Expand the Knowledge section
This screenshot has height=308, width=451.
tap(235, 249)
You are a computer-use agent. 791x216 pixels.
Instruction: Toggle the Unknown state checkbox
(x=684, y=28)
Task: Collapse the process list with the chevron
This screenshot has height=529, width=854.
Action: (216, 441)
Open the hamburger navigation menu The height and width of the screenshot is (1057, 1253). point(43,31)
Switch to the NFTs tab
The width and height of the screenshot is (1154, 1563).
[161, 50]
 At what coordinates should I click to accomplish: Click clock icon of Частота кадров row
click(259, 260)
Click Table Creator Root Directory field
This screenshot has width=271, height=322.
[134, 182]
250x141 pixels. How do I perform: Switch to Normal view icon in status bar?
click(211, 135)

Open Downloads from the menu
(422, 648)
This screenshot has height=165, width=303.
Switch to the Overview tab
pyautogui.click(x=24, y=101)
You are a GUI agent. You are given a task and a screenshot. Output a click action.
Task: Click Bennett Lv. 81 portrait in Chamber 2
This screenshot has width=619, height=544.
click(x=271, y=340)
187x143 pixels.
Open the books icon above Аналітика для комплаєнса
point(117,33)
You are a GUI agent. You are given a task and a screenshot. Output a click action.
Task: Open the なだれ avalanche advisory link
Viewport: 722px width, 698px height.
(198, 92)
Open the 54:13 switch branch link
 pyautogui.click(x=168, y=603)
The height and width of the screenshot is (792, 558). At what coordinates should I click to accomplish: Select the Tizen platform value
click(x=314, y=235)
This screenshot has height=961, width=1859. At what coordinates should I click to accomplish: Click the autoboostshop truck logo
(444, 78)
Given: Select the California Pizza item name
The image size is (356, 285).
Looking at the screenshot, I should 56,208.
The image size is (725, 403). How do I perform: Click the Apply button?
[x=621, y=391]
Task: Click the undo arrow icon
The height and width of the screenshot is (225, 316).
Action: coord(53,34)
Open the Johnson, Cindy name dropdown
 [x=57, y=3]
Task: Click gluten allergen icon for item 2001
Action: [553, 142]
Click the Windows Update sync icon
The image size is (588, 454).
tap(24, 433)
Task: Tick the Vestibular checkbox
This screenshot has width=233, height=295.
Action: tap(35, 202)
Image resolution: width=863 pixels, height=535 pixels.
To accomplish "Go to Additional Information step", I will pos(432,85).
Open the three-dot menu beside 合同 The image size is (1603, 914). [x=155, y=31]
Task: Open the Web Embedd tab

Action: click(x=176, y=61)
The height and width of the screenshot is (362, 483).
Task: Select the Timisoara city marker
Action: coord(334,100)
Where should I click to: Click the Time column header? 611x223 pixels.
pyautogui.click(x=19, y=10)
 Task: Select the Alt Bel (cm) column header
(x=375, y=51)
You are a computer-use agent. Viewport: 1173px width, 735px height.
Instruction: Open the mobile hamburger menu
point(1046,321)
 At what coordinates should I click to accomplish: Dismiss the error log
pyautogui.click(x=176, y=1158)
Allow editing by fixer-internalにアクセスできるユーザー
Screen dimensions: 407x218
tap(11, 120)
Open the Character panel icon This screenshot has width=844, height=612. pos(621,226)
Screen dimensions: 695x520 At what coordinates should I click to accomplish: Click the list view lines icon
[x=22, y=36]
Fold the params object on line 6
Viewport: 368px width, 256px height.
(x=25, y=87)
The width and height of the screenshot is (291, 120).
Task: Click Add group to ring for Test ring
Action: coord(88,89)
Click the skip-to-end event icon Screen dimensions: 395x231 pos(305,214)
*****
## PROBLEM TO WORK ON
Each line of the data in which the string "computer" appears needs to be copied.

## SOLUTION
You are a computer-use agent. 791x216 pixels.
You are a computer-use agent. Viewport: 1173px width, 735px height.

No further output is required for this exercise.